An academic battle simmering for two years is coming to a boil with the release next month of a new book taking aim at Harvard University professor Alan Dershowitz and his support for Israel.
In the new book, “Beyond Chutzpah,” DePaul University professor Norman Finkelstein attempts to discredit Dershowitz’s 2003 bestseller, “The Case for Israel.” The title of the new books is a play on Dershowitz’s 1991 book, “Chutzpah,” which made the case for Jewish assertiveness in American life.
For two years, Finkelstein, author of “The Holocaust Industry” and a fierce critic of some Jewish organizations, has been using his Web site to criticize Dershowitz’s book, going so far as to argue that the Harvard professor failed to properly attribute material from Joan Peters’s book, “From Time Immemorial: The Origins of the Arab-Jewish Conflict Over Palestine.”
Dershowitz has vigorously defended the sourcing in his book and is firing back at Finkelstein.
In an essay recently published on the Web site JBooks.com, Dershowitz attacked Finkelstein, as well as Noam Chomsky and Alexander Cockburn, left-wing pundits widely regarded as anti-Israel. Dershowitz argued that the three were guilty of “literary McCarthyism” in their attempts to discredit him.
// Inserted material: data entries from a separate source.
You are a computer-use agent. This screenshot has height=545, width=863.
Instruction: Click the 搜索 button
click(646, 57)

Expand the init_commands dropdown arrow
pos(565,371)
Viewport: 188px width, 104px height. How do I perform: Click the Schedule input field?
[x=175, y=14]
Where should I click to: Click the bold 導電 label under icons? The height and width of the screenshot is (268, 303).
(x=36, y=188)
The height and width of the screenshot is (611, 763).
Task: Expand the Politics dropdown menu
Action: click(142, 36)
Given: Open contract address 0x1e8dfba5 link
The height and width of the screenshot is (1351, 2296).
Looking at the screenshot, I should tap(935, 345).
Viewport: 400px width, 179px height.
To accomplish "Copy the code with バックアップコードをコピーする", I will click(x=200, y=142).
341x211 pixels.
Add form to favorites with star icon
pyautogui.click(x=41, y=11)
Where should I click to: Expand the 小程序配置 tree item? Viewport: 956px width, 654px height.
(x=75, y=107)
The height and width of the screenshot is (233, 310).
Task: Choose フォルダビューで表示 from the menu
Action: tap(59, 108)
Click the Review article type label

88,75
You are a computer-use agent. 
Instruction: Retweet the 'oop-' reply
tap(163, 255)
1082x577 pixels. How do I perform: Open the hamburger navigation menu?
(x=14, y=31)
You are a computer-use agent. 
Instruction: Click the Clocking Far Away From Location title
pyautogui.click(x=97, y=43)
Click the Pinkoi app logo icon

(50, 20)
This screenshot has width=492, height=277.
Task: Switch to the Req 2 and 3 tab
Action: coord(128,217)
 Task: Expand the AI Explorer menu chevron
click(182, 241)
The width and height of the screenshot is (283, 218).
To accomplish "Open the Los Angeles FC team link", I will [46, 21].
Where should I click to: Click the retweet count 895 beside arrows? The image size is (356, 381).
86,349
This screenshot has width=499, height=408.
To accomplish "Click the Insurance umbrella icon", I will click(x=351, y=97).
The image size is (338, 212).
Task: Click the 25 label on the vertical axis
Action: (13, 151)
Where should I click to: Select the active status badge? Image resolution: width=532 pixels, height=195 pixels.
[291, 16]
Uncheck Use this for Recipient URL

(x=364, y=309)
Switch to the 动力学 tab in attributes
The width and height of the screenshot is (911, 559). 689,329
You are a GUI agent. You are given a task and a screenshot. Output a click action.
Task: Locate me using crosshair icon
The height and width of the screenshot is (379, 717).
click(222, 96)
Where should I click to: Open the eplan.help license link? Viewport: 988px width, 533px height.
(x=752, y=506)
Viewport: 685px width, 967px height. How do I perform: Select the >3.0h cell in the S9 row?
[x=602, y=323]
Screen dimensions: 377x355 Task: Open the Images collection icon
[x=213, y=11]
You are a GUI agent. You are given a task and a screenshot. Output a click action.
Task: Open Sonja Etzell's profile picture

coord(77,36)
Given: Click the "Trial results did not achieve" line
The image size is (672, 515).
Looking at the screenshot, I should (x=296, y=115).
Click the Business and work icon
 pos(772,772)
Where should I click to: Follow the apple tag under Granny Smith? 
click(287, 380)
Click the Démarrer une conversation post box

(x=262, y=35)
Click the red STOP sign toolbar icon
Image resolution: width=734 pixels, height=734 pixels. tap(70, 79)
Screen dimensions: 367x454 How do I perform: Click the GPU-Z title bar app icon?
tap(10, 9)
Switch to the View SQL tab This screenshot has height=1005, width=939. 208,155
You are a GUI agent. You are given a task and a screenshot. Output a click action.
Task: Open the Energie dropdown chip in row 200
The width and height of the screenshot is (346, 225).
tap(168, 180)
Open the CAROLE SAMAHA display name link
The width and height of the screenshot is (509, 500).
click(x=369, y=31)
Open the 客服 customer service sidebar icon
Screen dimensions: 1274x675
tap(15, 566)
“The mode of attack is consistent,” Dershowitz wrote. “Chomsky selects the target and directs Finkelstein to probe the writings in minute detail and conclude that the writer didn’t actually write the work, that it is plagiarized, that it is a hoax and a fraud. Cockburn publicizes these ‘findings,’ and then a cadre of fellow travelers bombard the Internet with so many attacks on the target that these attacks jump to the top of Google.”
While Dershowitz has only recently gone public with most of his complaints about Finkelstein, he has for some time engaged Finkelstein’s publishers with warnings about potentially defamatory material in “Beyond Chutzpah.”
“Beyond Chutzpah” is now with its second publisher, University of California Press. “Dershowitz’s interventions slowed the production schedule at New Press,” Finkelstein said. “Given the timeliness of the book, I switched to UC Press, which was able to promise an accelerated production schedule.”
However, Dershowitz claims that Finkelstein’s contract with The New Press was canceled after the publisher “concluded that the material was defamatory.”
Dershowitz said he has contacted UC Press in order to alert “them to any potential defamations.… I just wanted to make sure they were aware of the fact that a previous publisher had canceled a contract.”
Officials at The New Press would not comment on Finkelstein’s contract.
The director of UC Press, Lynne Withey, indicated that although the company plans to publish Finkelstein’s book Dershowitz had succeeded on at least one front: Withey told the Forward that any claim that Dershowitz did not write “The Case for Israel” would likely be removed from Finkelstein’s book. Finkelstein responded to Withey’s comments by saying, “The decision of the press, with which I fully concurred, was to focus on the egregious misrepresentations of the factual record in Dershowitz’s book.”